The 6-year old boy who shot his teacher earlier this year apparently had a history of aggression towards teachers that school administrators completely ignored. Mike Papantonio & Farron Cousins discuss more.
*This transcript was generated by a third-party transcription software company, so please excuse any typos.
Mike Papantonio: The six year old boy who shot his teacher earlier this year, apparently had a history of aggression towards teachers that school administrators totally ignored. This is a little psycho man. This, this little kid needs to be not in school. You know, this story, he tried to choke, he tried to strangle another teacher the year before.
Farron Cousins: When he was five.
Mike Papantonio: When he was five years old, tried to strangle another teacher. And this, the people in charge, what was her name? Parker. Yeah. Ebony Parker said, ah, we, we gotta work around it. Didn’t his parents used to have to come to school with him or something like that?
Farron Cousins: Yeah. And, and it was, I mean, this is just truly a disturbing story because those warning signs were there for a year.
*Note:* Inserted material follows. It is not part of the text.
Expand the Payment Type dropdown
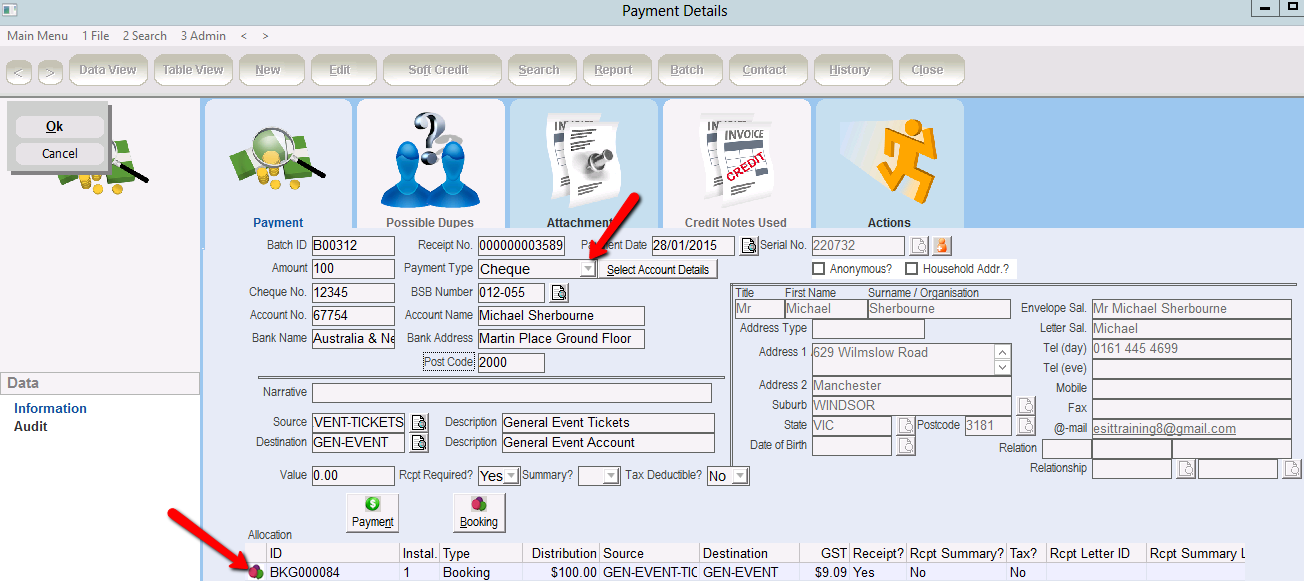Viewport: 1304px width, 581px height. pos(587,269)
All of the other teachers had expressed concerns. The students had expressed concerns, and the parents go in and argue, well, you know, the, well it was the administrators of the school said, well, we’ve gotta protect all parties.
Mike Papantonio: Oh God almighty.
Farron Cousins: Including this, you know, five year old. And you want, you almost want to feel sympathy for him. But then you look at this and you say, something’s not right here. This, this is a kid that just, maybe is just evil. I don’t know. But this is horrible.
Mike Papantonio: Well, I mean, don’t you put ’em in an institution? I mean, don’t you at least try the institution route? This is a kid tried to strangle a teacher till the teacher almost passed out.
Farron Cousins: Yeah.
Mike Papantonio: The year before. He was five years old. Now, the day that the shooting took place, he was chasing other kids around the playground with his belt trying to whip them in the head. Okay. And this Ebony Parker, this genius says, oh, well, we just have to give everybody the opportunity to go to school. Really? How about the other parents? How about the other kids? They have, they have the stake in this too. Right?
Farron Cousins: Well, how about the three teachers on the day of the shooting before the shooting happened that told administrators, this kid has a gun. And so what happened was the, after the second teacher told administrators, we’ve heard reports, he’s got a gun. They searched his backpack. But then one teacher said, well, I saw him before you searched it. He took something out and put it in his pocket, but they didn’t bother to check his pockets. And so they looked.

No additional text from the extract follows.